What you should do:
Once you have read the entries, please say how many lines hold the string "computer", giving the number only.

Source information:
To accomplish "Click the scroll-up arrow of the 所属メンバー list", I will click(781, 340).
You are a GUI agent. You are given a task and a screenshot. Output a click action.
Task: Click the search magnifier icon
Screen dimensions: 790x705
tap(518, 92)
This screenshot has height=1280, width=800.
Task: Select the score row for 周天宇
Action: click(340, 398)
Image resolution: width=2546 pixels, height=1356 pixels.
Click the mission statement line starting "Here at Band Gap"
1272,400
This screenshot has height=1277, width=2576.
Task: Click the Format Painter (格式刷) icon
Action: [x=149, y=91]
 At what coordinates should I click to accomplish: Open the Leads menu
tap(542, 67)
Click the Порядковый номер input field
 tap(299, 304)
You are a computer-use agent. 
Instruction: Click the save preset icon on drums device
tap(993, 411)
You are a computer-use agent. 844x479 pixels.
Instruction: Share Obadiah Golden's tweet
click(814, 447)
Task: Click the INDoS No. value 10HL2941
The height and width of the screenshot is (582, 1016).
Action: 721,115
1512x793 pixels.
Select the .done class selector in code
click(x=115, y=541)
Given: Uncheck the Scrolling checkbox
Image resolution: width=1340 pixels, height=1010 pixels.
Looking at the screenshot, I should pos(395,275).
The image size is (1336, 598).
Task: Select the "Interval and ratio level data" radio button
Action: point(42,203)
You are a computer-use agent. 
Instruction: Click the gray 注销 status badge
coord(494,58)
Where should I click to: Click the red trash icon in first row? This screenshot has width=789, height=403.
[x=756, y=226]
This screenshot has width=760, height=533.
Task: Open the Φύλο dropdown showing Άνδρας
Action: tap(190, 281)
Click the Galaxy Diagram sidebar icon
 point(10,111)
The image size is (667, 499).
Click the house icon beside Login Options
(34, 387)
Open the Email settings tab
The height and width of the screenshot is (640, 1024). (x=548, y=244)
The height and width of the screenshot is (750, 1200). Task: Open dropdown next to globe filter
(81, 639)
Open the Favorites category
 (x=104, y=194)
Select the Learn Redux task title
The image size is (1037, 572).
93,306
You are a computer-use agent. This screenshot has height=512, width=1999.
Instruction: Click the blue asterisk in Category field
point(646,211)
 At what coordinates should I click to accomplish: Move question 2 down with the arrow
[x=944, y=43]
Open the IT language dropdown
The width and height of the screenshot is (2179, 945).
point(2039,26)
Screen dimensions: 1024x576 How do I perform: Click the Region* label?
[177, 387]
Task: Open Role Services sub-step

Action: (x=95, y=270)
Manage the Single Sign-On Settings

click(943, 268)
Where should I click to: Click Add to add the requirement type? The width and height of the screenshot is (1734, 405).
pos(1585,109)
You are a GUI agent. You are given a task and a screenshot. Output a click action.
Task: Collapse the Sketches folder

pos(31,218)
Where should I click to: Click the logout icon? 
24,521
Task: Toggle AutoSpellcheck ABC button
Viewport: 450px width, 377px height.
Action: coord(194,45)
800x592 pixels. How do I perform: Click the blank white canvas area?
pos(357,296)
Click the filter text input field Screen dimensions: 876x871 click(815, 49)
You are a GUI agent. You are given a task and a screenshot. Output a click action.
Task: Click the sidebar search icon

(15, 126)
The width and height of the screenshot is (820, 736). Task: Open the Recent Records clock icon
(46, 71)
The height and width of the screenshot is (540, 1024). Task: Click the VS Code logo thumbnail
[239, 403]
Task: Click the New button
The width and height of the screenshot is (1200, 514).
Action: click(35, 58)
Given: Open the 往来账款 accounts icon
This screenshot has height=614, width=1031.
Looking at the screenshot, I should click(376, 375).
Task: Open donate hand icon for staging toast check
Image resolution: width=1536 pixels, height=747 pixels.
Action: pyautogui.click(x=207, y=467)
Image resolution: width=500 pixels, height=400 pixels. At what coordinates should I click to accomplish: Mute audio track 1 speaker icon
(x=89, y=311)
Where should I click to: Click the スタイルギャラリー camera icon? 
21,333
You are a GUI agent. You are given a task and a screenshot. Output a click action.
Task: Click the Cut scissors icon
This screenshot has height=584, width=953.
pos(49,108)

Expected answer:
4